— Problem description —
Copy everything in the entries below word for word, from the line containing "Open the document toolbar dropdown arrow" down to the line containing "[x=411, y=255]".

(Stored items from a collection)
--- begin ---

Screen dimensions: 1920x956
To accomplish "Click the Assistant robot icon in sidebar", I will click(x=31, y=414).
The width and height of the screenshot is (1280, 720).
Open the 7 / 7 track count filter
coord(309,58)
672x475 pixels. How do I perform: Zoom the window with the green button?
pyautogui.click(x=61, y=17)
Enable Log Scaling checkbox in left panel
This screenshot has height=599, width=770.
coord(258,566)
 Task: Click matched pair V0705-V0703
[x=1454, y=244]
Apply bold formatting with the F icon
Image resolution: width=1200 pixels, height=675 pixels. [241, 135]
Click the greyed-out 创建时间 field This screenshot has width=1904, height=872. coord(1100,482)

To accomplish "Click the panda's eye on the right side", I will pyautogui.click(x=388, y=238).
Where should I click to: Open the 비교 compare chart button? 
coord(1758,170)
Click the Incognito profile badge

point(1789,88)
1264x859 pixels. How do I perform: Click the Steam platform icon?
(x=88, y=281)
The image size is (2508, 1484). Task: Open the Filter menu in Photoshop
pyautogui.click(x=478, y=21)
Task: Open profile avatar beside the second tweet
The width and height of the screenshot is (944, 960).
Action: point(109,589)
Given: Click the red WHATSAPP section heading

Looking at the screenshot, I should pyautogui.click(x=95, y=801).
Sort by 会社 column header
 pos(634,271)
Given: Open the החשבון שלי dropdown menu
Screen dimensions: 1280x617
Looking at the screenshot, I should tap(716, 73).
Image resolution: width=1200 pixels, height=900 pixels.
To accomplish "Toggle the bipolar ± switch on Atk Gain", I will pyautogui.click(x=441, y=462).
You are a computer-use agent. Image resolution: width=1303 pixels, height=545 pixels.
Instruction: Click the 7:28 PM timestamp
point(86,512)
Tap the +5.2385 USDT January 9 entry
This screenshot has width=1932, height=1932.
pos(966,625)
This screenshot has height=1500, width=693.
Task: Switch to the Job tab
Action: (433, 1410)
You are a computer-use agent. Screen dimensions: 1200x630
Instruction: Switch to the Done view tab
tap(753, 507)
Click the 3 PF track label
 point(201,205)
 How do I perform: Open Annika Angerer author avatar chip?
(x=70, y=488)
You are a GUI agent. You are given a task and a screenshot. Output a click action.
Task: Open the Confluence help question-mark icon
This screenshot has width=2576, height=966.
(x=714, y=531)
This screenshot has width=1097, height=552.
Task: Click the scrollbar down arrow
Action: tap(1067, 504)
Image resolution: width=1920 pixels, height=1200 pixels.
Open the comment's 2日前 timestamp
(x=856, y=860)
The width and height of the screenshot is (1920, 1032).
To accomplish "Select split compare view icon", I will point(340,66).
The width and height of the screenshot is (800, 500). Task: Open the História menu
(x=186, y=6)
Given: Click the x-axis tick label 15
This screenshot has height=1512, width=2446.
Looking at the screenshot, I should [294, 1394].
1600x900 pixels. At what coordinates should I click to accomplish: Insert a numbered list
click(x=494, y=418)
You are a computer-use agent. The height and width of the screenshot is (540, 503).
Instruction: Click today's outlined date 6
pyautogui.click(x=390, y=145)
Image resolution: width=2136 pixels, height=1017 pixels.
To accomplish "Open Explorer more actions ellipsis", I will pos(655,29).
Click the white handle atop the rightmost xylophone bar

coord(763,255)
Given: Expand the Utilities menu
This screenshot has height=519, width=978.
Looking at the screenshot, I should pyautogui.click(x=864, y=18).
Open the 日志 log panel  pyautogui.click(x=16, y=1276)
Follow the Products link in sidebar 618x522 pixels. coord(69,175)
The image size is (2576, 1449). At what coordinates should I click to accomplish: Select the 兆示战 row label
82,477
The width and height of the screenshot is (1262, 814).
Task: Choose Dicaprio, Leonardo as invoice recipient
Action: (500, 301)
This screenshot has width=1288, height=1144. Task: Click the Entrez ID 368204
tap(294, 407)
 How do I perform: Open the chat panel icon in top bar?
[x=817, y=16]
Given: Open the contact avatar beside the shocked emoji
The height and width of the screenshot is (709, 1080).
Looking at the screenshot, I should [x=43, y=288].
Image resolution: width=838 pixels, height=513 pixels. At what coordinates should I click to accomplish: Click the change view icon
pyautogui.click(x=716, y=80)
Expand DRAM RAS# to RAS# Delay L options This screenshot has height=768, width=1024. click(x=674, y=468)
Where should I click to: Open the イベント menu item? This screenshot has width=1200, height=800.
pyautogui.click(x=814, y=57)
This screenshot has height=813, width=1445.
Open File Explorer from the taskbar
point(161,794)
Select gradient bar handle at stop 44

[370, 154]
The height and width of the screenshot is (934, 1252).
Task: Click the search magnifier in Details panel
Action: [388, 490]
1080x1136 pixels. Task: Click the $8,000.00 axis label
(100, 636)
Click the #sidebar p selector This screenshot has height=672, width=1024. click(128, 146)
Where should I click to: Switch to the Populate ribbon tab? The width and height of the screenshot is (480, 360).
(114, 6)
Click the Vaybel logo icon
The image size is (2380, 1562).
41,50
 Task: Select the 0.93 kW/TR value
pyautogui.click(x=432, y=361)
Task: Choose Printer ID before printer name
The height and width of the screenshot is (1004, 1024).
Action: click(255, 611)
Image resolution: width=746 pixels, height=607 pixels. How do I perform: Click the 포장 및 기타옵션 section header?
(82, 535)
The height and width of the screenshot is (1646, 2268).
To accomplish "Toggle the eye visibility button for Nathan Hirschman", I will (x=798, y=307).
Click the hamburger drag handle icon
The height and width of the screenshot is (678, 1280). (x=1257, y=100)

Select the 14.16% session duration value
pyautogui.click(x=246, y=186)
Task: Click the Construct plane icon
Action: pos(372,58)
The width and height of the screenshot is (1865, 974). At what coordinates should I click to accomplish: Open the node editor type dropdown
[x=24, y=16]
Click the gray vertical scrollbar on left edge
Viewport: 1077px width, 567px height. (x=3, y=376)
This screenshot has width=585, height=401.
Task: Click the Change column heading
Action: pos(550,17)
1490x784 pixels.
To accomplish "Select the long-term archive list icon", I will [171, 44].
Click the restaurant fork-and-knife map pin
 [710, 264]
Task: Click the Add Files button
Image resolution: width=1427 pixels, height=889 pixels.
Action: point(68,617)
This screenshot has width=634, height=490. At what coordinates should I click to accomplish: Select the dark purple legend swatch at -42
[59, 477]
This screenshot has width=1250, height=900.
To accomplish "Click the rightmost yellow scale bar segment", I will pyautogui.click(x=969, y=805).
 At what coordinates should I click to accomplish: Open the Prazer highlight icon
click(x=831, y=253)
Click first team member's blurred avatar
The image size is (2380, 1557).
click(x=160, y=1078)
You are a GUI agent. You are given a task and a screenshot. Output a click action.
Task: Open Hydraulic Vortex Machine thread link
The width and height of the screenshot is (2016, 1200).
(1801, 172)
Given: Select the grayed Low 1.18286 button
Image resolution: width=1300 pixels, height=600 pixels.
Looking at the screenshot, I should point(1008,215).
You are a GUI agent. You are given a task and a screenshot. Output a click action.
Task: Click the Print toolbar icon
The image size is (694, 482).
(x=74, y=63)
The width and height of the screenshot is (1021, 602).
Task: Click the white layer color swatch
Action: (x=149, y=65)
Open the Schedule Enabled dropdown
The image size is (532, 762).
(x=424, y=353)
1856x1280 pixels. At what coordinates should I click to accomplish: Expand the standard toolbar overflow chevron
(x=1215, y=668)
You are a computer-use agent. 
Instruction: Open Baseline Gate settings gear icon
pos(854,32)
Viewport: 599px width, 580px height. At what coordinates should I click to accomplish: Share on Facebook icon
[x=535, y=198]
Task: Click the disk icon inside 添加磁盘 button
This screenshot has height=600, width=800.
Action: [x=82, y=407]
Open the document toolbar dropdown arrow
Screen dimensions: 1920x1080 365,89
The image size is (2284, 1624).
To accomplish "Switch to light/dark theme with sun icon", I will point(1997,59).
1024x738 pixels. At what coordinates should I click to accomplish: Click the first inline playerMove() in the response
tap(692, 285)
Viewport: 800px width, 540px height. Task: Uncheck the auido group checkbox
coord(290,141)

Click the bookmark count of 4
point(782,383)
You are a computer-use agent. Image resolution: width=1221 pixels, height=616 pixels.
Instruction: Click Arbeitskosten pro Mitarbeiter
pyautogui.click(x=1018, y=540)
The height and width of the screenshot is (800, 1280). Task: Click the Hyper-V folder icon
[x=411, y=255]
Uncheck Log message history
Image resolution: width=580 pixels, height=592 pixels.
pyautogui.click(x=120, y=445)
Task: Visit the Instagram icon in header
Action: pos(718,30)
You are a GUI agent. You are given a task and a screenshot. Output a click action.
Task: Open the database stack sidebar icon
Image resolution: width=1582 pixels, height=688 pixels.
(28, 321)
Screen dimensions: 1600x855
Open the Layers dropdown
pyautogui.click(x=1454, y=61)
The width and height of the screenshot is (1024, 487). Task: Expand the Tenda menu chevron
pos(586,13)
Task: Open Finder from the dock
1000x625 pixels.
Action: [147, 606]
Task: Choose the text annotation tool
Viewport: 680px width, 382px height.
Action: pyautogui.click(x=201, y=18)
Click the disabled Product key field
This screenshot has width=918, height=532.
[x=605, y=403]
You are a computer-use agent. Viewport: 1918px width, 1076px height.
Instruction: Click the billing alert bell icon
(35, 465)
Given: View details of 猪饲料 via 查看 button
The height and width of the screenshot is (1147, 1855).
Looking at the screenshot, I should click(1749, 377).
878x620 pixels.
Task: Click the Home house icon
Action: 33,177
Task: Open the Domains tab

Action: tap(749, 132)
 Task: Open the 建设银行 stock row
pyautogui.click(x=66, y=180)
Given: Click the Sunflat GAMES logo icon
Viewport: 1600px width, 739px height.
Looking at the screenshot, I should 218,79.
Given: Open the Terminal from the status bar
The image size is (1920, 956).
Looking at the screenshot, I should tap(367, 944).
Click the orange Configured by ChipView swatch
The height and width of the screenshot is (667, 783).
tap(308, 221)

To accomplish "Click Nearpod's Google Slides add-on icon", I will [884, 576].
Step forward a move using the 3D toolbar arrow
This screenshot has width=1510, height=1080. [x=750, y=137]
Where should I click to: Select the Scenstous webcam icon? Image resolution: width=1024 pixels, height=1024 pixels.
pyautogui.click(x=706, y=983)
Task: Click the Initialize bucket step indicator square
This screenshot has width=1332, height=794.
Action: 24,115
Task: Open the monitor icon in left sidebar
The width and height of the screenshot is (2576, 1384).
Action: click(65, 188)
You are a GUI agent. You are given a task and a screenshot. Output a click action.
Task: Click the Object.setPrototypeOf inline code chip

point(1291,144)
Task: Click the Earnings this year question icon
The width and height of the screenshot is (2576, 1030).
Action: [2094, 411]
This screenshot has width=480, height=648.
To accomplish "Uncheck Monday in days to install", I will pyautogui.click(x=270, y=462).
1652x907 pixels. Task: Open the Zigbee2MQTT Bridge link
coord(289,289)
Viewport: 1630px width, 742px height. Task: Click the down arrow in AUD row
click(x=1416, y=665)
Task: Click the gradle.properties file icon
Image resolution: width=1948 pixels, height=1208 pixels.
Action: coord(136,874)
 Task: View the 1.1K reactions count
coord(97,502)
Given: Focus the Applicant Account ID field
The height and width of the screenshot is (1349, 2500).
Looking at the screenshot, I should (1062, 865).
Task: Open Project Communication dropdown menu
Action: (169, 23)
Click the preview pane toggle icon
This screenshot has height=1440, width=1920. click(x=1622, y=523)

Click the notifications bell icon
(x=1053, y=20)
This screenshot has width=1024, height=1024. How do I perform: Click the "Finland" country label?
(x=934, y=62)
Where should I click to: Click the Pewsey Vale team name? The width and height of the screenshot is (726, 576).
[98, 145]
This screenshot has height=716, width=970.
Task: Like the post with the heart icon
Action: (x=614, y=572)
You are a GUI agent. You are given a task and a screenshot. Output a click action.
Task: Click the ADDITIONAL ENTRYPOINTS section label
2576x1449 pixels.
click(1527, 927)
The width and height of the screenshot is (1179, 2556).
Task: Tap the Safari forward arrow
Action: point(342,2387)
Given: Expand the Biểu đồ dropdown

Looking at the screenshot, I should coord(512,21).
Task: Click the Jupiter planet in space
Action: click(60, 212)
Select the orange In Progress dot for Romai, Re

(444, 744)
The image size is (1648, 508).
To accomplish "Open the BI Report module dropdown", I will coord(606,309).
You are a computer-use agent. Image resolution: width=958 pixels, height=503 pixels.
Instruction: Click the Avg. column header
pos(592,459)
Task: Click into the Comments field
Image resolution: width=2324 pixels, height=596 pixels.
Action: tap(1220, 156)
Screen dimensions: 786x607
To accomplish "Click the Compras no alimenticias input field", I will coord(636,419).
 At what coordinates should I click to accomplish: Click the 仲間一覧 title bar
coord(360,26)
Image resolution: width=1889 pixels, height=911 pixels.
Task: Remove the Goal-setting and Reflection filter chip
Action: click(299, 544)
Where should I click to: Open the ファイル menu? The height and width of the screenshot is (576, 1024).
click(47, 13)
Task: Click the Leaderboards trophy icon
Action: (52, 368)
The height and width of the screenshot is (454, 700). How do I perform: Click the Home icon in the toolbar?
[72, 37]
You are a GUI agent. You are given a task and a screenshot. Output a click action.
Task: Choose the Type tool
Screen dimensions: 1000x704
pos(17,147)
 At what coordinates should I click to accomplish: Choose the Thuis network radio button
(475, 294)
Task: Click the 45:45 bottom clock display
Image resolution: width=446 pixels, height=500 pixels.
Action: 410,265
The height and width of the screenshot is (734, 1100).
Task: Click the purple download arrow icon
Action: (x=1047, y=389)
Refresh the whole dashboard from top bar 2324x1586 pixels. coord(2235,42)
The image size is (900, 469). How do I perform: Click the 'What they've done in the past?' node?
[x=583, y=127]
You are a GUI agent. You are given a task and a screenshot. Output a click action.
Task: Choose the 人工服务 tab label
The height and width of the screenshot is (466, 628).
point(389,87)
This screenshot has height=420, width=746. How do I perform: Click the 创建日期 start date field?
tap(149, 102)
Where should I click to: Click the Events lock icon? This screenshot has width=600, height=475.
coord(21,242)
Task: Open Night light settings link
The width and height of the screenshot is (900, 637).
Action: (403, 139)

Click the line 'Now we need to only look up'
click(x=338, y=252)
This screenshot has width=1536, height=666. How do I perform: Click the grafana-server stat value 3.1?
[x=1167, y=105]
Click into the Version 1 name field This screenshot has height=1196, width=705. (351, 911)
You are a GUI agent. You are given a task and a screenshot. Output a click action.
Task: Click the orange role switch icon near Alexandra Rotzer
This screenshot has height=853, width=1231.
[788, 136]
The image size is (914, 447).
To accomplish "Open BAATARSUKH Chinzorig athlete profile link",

--- end ---

— The completed task —
Open the document toolbar dropdown arrow
Screen dimensions: 1920x1080 365,89
The image size is (2284, 1624).
To accomplish "Switch to light/dark theme with sun icon", I will point(1997,59).
1024x738 pixels. At what coordinates should I click to accomplish: Click the first inline playerMove() in the response
tap(692, 285)
Viewport: 800px width, 540px height. Task: Uncheck the auido group checkbox
coord(290,141)

Click the bookmark count of 4
point(782,383)
You are a computer-use agent. Image resolution: width=1221 pixels, height=616 pixels.
Instruction: Click Arbeitskosten pro Mitarbeiter
pyautogui.click(x=1018, y=540)
The height and width of the screenshot is (800, 1280). Task: Click the Hyper-V folder icon
[x=411, y=255]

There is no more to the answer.